Shame on Idaho’s university presidents for their elitist arrogance. These well-paid state employees know full well how their campuses have been turned into the indoctrination factories for the Radical Left, yet they've done little about it.

That hasn't stopped the presidents of Boise State University, Idaho State University, and the University of Idaho from having the audacity to announce to the world that if lawmakers approve Gov. Brad Little’s expensive budget for higher education as written, they’ll keep tuition frozen for a second year in a row. 

FREE DOWNLOAD: Our new report, "Social justice ideology in Idaho higher education," details how social justice is ruining Boise State University. Click here to download this startling report.

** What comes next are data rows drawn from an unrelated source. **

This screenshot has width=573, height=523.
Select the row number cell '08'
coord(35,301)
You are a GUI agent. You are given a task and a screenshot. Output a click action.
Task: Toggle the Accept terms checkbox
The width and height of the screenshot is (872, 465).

This is not a good look for Idaho’s colleges, who grew their social justice missions in 2020 against the wishes of legislators. Lawmakers gave school administrations a whole year to do something meaningful to get their universities back to their core missions and curb administrative bloat. There is a growing awareness about the public money our campuses are spending to fuel the fire of the social justice movement. 

We need not remind anyone that in 2020, all three schools became heavily invested in promoting Black Lives Matter, a destructive and divisive movement wherein social justice ideology has gone mainstream. It remains fresh in our minds how Boise State’s administration infamously ousted a pro-police coffee shop from campus. A new report shows just how infused the doctrine of intolerance is woven into every aspect of Boise State’s programming, from administration and policies to where students live and sleep. Students cannot escape social justice education but they can avoid learning about American history, literature or government. Another report is due next month that exposes the same phenomenon at the University of Idaho. 

Rather than use tax dollars to cultivate students’ minds by teaching critical thinking, protecting free inquiry and the pursuit of truth, the universities have offered to trade a freeze in student tuition for doing what’s right. The university presidents are holding students’ education hostage. If lawmakers tinker with the university budgets, making cuts or alterations to what the governor has recommended, they’ll punish their students accordingly. There should be no room for doubt on this point: Protecting American ideals on college campuses should never be up for negotiation. 

Lawmakers need to show they won’t be bullied. While the schools continue to openly promote a leftist ideology, the three schools are, in a word, pathetic when it comes to fulfilling their basic mission of conferring degrees. A typical Idaho college student will not get a degree in four years. In six years, the odds increase but it’s still just about half of Boise State and University of Idaho students that will ever see a degree. It’s still an abysmal one-third of students who will reap any kind of reward for their time and effort after six years. 

Lawmakers and university presidents need to remember that, while for many years, the legislative branch has given the State Board of Education the authority to set tuition and fees, it doesn’t have to be that way. What the Legislature giveth, the Legislature can just as easily take away. It would not take much for the state’s elected representatives and senators to instruct the schools to keep tuition flat for another year, even if that goes against what the presidents want. 

It wouldn’t take much for lawmakers to tell the schools they need to eliminate school justice indoctrination from their programs. It wouldn’t take much for the Legislature to free students from having to use their student fees to fund programs and activities on campus with which they disagree. 

The power is in the hands of lawmakers, not the university presidents.